While Deep Reinforcement Learning has been widely researched in medical imaging, the training and deployment of these models usually require powerful GPUs. Since imaging environments evolve rapidly and can be generated by edge devices, the algorithm is required to continually learn and adapt to changing environments, and adjust to low-compute devices. To this end, we developed three image coreset algorithms to compress and denoise medical images for selective experience replayed-based lifelong reinforcement learning. We implemented neighborhood averaging coreset, neighborhood sensitivity-based sampling coreset, and maximum entropy coreset on full-body DIXON water and DIXON fat MRI images.
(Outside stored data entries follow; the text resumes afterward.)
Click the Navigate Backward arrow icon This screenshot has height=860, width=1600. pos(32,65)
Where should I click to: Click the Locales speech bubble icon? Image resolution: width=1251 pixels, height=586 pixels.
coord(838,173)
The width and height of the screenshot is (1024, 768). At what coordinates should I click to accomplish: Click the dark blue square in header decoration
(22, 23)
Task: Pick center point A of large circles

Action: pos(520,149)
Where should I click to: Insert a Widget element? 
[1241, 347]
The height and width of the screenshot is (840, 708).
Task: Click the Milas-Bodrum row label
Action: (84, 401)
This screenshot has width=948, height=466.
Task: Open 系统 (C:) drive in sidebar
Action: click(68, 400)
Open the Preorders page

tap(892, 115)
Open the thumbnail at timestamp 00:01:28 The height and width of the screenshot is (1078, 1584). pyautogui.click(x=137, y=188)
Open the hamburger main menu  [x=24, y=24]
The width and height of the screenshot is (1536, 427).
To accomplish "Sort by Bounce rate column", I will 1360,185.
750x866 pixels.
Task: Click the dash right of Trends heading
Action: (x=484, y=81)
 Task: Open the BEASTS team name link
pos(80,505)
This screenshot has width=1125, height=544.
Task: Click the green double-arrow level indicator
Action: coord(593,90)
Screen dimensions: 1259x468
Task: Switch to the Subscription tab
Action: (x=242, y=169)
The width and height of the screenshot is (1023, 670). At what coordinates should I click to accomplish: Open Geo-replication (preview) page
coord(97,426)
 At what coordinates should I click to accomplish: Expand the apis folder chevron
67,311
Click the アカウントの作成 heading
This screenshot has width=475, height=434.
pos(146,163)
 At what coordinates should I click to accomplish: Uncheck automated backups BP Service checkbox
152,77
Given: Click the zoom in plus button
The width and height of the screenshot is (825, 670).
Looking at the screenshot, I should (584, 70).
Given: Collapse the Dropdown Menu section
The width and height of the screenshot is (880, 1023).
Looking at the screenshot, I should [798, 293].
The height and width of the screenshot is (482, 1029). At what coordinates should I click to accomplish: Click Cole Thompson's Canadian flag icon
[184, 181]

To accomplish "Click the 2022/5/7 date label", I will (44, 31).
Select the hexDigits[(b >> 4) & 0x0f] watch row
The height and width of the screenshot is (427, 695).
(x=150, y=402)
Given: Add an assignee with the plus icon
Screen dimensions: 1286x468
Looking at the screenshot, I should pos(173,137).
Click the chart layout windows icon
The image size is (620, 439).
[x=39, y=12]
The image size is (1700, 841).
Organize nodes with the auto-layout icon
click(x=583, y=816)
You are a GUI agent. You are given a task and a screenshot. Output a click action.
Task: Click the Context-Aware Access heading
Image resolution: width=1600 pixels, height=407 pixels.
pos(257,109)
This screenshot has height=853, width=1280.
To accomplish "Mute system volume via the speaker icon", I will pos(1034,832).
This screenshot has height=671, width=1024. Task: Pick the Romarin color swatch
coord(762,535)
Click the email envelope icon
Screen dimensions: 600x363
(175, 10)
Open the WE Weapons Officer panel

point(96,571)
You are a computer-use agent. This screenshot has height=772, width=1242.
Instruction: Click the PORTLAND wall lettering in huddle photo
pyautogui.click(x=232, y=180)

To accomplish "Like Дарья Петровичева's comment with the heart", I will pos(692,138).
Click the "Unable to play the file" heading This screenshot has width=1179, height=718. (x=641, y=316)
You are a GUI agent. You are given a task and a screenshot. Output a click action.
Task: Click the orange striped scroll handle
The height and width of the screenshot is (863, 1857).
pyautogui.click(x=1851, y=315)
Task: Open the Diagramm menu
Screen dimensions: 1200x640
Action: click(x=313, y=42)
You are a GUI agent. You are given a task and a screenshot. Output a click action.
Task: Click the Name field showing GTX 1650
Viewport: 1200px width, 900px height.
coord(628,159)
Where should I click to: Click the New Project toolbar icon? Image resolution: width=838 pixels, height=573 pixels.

All three coresets produced 27x compression with excellent performance in localizing five anatomical landmarks: left knee, right trochanter, left kidney, spleen, and lung across both imaging environments. Maximum entropy coreset obtained the best performance of $11.97\pm 12.02$ average distance error, compared to the conventional lifelong learning framework's $19.24\pm 50.77$.

翻译：尽管深度强化学习在医学影像领域已得到广泛研究，但这些模型的训练与部署通常需要高性能GPU。由于影像环境快速演变且可由边缘设备生成，算法需要持续学习并适应变化的环境，同时适配低算力设备。为此，我们提出了三种图像核心集算法，用于对选择性经验回放型终身强化学习的医学图像进行压缩与去噪。我们在全身DIXON水像与DIXON脂肪像MRI图像上分别实现了邻域平均核心集、基于邻域灵敏度的采样核心集以及最大熵核心集。三种核心集均实现了27倍压缩，在两种影像环境下对左膝、右转子、左肾、脾脏和肺部五个解剖标志的定位中展现出优异性能。其中最大熵核心集取得了最佳性能，平均距离误差为$11.97\pm 12.02$，而传统终身学习框架的误差为$19.24\pm 50.77$。